Nutrition Training for Young Doctors Lacks Bite

Marlene Busko


October 13, 2017

Lack of Nutrition Training Persists in Residency

"I think that in general, nutrition relates to topics that are under the umbrella of prevention, and prevention is substantially underemphasized in medical training," said Dr Devries. Some medical schools may feel that "there are just too many subjects to cover," or that nutrition training is best left to registered dietitians.

"The problem is that there is not really a consensus on how important nutrition is, and what kind of nutrition should be taught," according to Dr Kohlmeier. "There is certainly no accountability, because there are just a few questions on the board exams," he noted.

And yet, doctors need to be able to "emphasize to patients that nutrition is a priority and help [motivate] patients to see a dietitian or nutritionist or health coach," said Dr Devries.

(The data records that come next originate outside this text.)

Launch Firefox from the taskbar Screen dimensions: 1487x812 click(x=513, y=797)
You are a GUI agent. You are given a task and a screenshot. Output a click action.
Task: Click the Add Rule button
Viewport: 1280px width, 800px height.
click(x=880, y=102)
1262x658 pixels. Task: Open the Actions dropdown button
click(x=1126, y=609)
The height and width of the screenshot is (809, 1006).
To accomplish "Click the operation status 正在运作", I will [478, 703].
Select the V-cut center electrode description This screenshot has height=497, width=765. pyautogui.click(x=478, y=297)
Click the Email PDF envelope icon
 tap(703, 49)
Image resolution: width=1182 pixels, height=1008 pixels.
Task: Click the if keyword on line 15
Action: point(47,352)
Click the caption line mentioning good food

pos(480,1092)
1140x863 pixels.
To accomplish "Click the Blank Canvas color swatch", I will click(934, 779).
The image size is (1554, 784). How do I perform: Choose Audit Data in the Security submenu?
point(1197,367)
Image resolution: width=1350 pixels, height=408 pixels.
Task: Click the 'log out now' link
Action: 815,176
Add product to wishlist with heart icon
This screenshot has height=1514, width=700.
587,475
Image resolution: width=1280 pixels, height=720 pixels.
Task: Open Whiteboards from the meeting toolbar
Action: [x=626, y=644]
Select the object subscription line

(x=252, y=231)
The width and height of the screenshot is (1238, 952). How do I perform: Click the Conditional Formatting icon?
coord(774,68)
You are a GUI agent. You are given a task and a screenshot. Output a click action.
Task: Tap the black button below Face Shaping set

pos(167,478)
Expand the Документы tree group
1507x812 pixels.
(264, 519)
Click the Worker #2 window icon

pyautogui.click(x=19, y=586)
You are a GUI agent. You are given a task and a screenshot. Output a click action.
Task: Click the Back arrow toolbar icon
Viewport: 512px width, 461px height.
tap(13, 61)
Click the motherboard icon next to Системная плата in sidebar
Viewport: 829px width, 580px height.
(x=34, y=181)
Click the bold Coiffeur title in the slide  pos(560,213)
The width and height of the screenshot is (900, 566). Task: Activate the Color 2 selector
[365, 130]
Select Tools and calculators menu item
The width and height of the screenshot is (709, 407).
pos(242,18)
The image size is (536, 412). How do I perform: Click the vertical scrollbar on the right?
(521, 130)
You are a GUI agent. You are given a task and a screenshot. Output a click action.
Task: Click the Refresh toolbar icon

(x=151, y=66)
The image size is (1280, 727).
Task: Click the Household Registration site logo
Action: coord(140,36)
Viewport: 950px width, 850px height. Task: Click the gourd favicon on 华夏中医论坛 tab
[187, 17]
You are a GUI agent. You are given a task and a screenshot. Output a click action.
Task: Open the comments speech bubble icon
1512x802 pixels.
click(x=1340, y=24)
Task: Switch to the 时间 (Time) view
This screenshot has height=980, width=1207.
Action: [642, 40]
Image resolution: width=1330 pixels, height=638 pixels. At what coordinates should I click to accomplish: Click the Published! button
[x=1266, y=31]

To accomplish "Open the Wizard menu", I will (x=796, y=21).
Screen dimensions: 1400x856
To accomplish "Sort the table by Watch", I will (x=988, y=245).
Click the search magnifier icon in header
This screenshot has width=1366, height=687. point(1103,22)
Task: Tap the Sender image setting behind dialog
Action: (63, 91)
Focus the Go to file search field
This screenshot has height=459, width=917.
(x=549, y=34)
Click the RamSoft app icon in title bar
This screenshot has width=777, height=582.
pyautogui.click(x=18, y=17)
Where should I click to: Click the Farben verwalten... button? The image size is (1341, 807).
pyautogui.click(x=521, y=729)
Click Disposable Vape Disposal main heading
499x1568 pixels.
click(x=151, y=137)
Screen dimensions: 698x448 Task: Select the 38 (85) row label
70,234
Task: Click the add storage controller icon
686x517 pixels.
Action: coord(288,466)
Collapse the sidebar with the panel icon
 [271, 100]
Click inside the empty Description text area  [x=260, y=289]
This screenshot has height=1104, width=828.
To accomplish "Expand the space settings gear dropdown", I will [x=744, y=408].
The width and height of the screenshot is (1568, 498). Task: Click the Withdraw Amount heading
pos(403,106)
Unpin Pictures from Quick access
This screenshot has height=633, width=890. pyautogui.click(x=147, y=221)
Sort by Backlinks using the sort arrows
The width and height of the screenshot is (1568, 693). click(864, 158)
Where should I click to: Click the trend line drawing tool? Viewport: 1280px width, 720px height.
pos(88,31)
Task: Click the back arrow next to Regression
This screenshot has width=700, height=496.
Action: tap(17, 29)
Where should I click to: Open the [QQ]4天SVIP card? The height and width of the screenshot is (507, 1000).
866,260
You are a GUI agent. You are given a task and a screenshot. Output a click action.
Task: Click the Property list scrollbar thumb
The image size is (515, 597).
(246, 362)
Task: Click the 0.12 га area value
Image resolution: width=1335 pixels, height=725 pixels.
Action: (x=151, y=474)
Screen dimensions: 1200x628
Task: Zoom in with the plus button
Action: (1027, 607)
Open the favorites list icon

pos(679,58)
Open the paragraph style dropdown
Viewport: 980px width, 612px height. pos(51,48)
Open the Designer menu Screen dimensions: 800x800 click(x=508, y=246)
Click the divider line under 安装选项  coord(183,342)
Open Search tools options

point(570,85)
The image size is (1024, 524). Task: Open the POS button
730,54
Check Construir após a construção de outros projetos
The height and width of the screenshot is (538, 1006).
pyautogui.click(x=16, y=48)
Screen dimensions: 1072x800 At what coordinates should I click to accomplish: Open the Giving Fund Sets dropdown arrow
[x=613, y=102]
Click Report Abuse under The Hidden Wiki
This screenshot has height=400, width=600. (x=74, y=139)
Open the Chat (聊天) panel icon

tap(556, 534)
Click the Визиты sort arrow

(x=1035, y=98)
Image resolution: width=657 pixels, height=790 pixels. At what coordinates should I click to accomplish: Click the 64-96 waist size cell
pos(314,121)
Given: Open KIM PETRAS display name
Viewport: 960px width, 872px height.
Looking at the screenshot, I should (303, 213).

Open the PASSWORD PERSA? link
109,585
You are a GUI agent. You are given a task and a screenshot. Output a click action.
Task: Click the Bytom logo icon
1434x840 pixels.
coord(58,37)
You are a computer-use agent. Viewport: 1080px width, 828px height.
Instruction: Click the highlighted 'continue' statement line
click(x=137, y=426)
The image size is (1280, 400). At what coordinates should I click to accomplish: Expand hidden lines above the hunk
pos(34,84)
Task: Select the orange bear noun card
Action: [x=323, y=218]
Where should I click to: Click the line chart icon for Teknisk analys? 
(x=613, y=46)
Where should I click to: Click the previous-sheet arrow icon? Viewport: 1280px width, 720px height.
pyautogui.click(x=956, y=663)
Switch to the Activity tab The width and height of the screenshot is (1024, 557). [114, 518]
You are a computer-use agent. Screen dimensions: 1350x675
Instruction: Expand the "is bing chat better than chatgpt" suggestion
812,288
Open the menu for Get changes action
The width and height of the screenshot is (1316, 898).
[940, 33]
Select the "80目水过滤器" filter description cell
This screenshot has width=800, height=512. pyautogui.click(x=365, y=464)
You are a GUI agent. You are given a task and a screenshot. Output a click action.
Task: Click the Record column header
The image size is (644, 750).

They need the knowledge and insight "to really impress upon the patients how important the nutritional component" of health is. "It gets even worse when they get into a residency program," he continued. "There are far too few mentors and opportunities to learn about nutrition."

A recent study found that only 14% of residents believed they were adequately trained to provide nutritional counseling, he noted.[6]

As reported recently in Medscape, among more than 900 cardiologists surveyed by Dr Devries and members of the Nutrition Working Group of the American College of Cardiology, 90% reported that they received minimal nutrition training or none at all during their cardiology training.[7,8]

Online Courses, CME, and 'Healthy Kitchen' Initiatives

"It took a major effort to really get everybody on board and say 'OK, look, [smoking] is just not good,'" said Dr Kohlmeier. "We are still not at that point with poor diet." However, some medical schools are showing that nutrition education can fit into a busy med school curriculum.

One half of all US medical schools and osteopathic schools and many international medical schools now use a free, online program that was developed by Dr Kohlmeier and other members of a Nutrition in Medicine team.

The current version contains 40 modules, ranging from 15 minutes to 1 hour long, that provide, among other things, virtual patient interactions with immediate feedback. The program is suitable for both med students and practicing clinicians.

As another option, the nonprofit organization that Dr Devries belongs to offers a 3-hour "essentials of nutrition" course that is focused on clinical pearls, includes "motivational interviewing" as well as links to the original literature, and costs $50, said Dr Devries.